What else could I do to improve the tank?


----------



## Ghost Knife (Mar 12, 2008)

I'd add some logs in the front and on the side, but that's just me.


----------



## Sick-Oh (Oct 2, 2009)

Ghost Knife said:


> I'd add some logs in the front and on the side, but that's just me.


wood will absorb the needed pH of the water. but thanks for your advice.


----------



## Ghost Knife (Mar 12, 2008)

Sick-Oh said:


> wood will absorb the needed pH of the water. but thanks for your advice.


Not wood logs, but resin logs like you find at Petsmart and Petco.


----------



## emc7 (Jul 23, 2005)

I'm told by biotope purists that plants don't belong in a Malawi tank, but IMO the fish like them, they help water quality, and they look good. 

You have nothing at the top of your tank (the favorite hiding place for picked on fish). I would add either floating plant (hornwort, plastic) or zoomed floating plastic log.
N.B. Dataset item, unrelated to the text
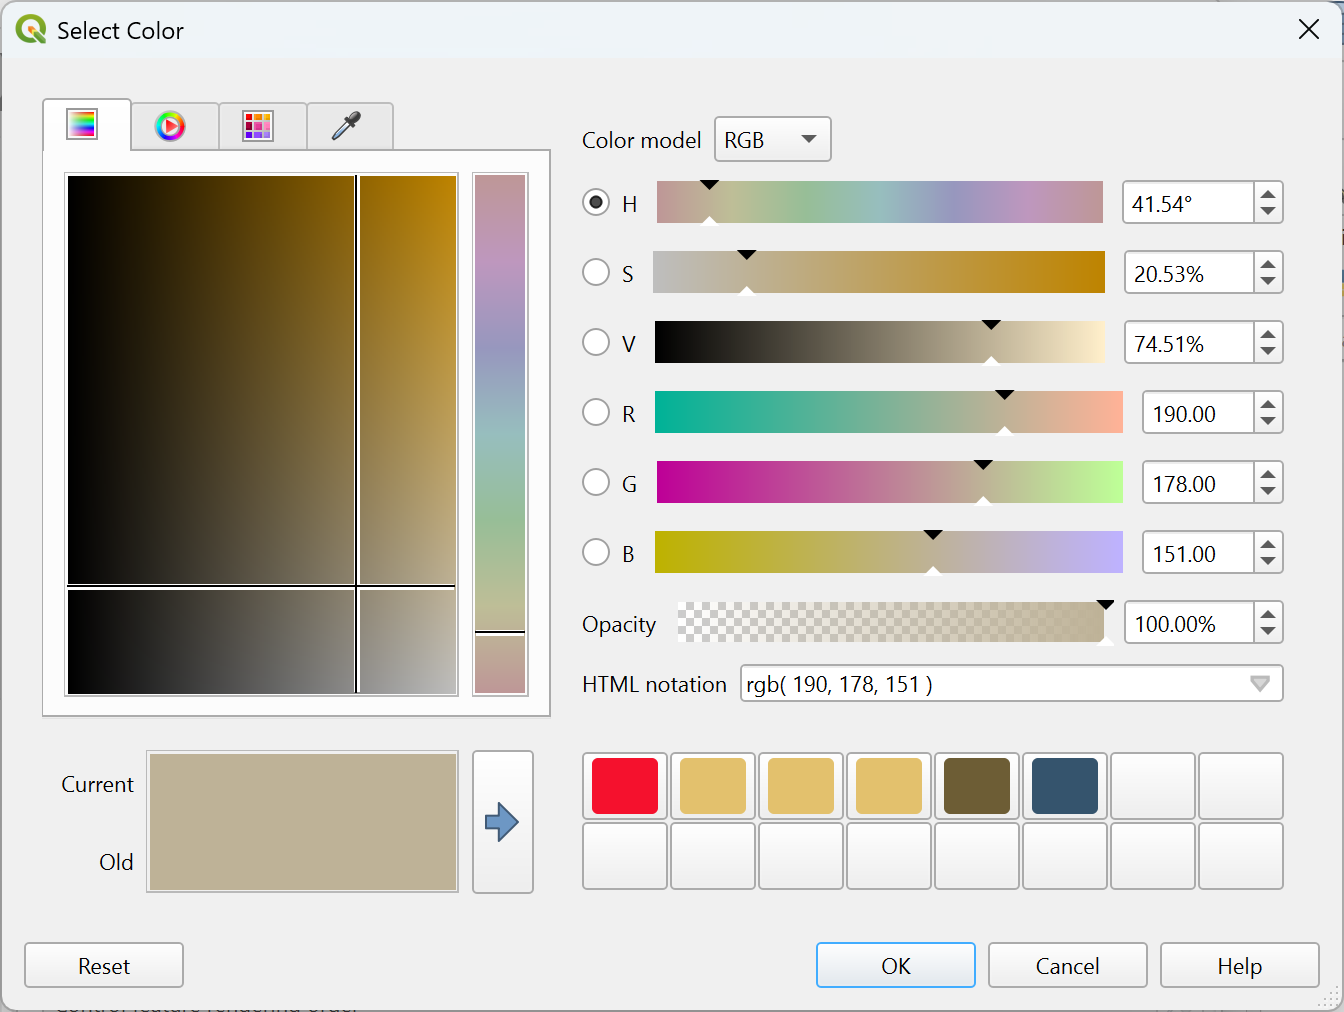The image size is (1344, 1012).
Task: Open the color wheel tab
Action: 170,126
Neither really belongs but I find holding mothers hang out there.


----------



## Sick-Oh (Oct 2, 2009)

emc7 said:


> I'm told by biotope purists that plants don't belong in a Malawi tank, but IMO the fish like them, they help water quality, and they look good.
> 
> You have nothing at the top of your tank (the favorite hiding place for picked on fish). I would add either floating plant (hornwort, plastic) or zoomed floating plastic log. Neither really belongs but I find holding mothers hang out there.
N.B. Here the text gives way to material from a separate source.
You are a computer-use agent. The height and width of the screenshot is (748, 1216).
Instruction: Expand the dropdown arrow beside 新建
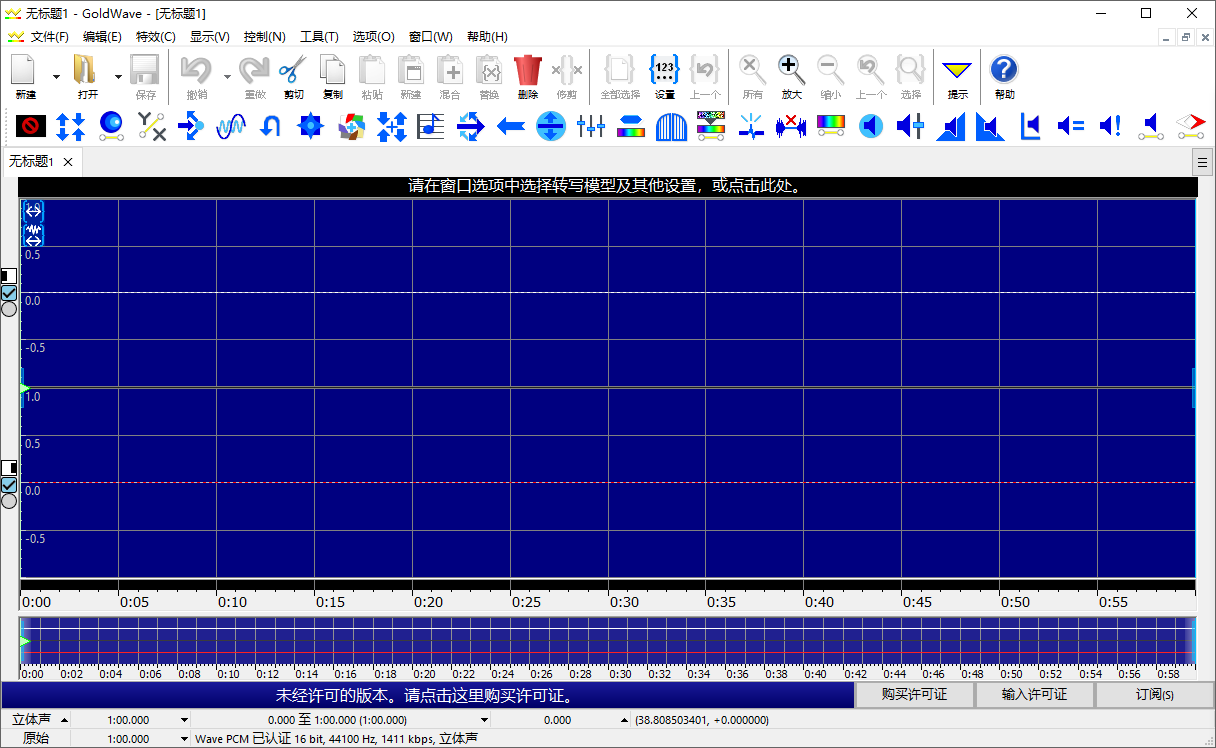tap(56, 77)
the purists are right, but I'm not a purist. I've never heard of a mbuna's longevity being diminished due to alien plant life in an aquarium. I personally love to break up the monotony of rock with a couple simple plants. 

Thanks for the advice!


----------



## mjzuverink (Dec 6, 2009)

i agree, while most people would say no plants in the mbuna tank, this does not mean you cant have them, they are just suggesting that the plants may not survive, they are in no way harmful to the fish. i like the plants you have in your rocks. usually the anubias can survive because of the thick leaves they have. i have a feeling the floating plants would last, but again, they ar worth the try if you think you would like the look of them. other than that i think the tank looks great and there isnt much to add. im not sure what kind of lighting you have. if you have t8 or t5 i think gettin a blue actinic bulb would really look nice


----------



## Obsidian (May 20, 2007)

I tend to like this open look for cichlid tanks. I think it is awesome just as it is. Others may hate all that space.


----------



## FishontheBrain (Aug 7, 2009)

mjzuverink said:


> if you have t8 or t5 i think gettin a blue actinic bulb would really look nice


probably one of the easiest ways to make your tank look great


----------



## rrcoolj (Jun 29, 2009)

Plants are often said not to go with mbunas because mbunas will eat all but the hardiest of plants.It certainly can and is done it just takes some research. The tank looks really good as it is. I wouldn't change a thing.


----------